Matéria da revista Veja desta semana registra Balneário Camboriú como uma meca de edifícios altos: quatro dos dez mais altos do Brasil estão aqui.

E assim, alguns se ufanam e outros se preocupam. As discussões, de um lado a outro, medeiam entre o susto e a incerteza quanto ao futuro. Isso mais ajuda ou mais atrapalha, se considerarmos perspectivas futuras?

Isto já passou, passa e passará por muitas discussões, ainda. Estamos na fase, inclusive, de adaptação do Plano Diretor, o que, a nosso ver, não resolve muito, pois não impedirá a disseminação desses espigões. A questão reside é na capacidade da cidade de resistir ao sufoco do futuro, quando as exigências por espaço aumentarão, ao lado de expectativa por mais e melhores serviços ao cidadão. E também porque as áreas nobres estarão saturadas. Apela-se a quem entende disso, os especialistas que estão por aí: isto será bom ou ruim, mantida a atual conjuntura de primazia da construção civil? O momento de exaustão não está distante. Talvez os espigões sejam os últimos suspiros, na pretensão de espetaculares apelos comerciais, misturados a um pouco de vaidade e orgulho empresarial.

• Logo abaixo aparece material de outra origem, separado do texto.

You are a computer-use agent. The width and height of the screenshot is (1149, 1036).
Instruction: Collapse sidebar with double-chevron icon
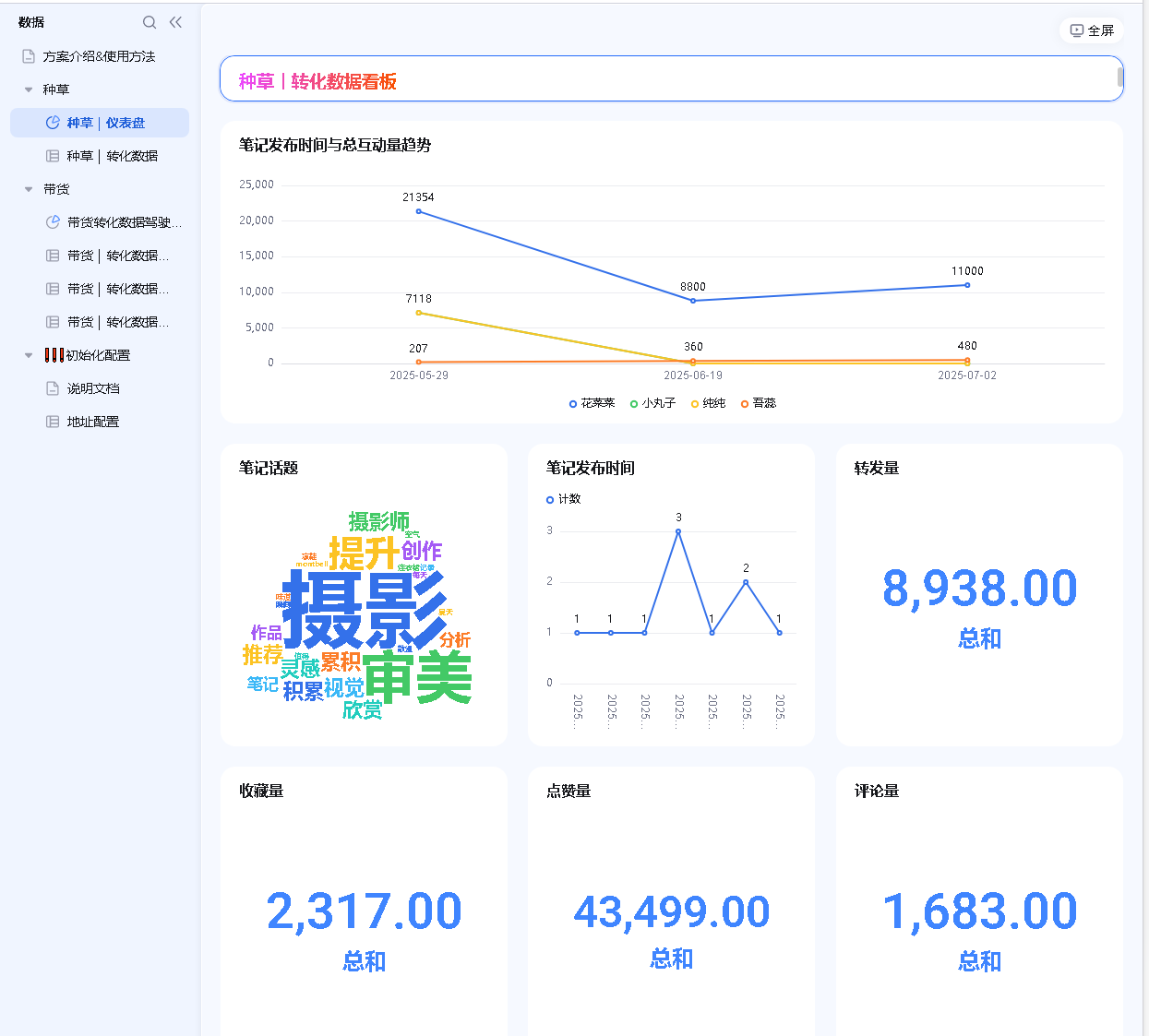click(175, 22)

Auscultando um pouco da história do Rio de Janeiro e de Florianópolis, podemos usá-la como paradigma: a Cidade Maravilhosa era a meca e desejo de quem se permitisse um local de excelentes qualidades, a partir do turismo de ponta nacional. Hoje, vê-se no que se tornou, embora ainda bela.

Florianópolis  foi decantada há não muitos anos como a cidade de melhor qualidade de vida do Brasil, mostrada como uma cidade quase perfeita para morar. Ainda é bela e desejável, convenhamos, mas a violência que a domina, a mobilidade urbana altamente comprometida e outras mazelas sociais e econômicas – como a perturbadora sanha de eliminar os beach clubs e tudo o que fez a cidade mostrar-se lá fora e atrair turistas gastadores, o empedernido poder dos que brigam contra marinas numa terra cerca de mar (e conseguem impedir) e o seu sistema de transporte ainda insuficiente e ineficiente. Até porque depende de uma circulação de mais de 200 mil pessoas por dia em suas pontes.

Balneário Camboriú também registrou fama de principal destino turístico do sul do Brasil, nominada “Capital Catarinense do Turismo”, anseio de brasileiros e estrangeiros – mas já perdendo alguns dos seus encantos, como a noite da Barra Sul, antes apoteótica e hoje resumida a bons bares, é verdade, mas sob o controle de sons e barulhos numa região que se tornou área residencial por excelência, por causa de uma mudança de gabaritos e uso da região no Plano Diretor. Tiro n’água.

Ainda é, esta cidade, um recanto esplendoroso. Porém, já com percalços causados pelo gigantismo. Agravado pelo fato de possuir um território limitadíssimo e concentradíssimo, urbanisticamente falando. Coisa que impede uma razoável política de transportes urbanos que evite as tranqueiras em dias normais, em feriadões – e nem se fala da temporada, quando é complicado até andar a pé.

Por isso o ufanismo dos espigões deixa espaço para um bom debate. É disto que precisamos? É este o jogo do futuro ou precisamos buscar, antes e acima, alternativas para uma melhor convivência humana, um melhor saneamento, uma nova matriz econômica? Porque, se permanecermos nessa balada, sem termos alternativas econômicas fortes para garantir mão de obra aos residentes, poderemos enfrentar, com a saturação inevitável da construção civil (e acontecerá), uma nada agradável situação social. Quem viver, verá.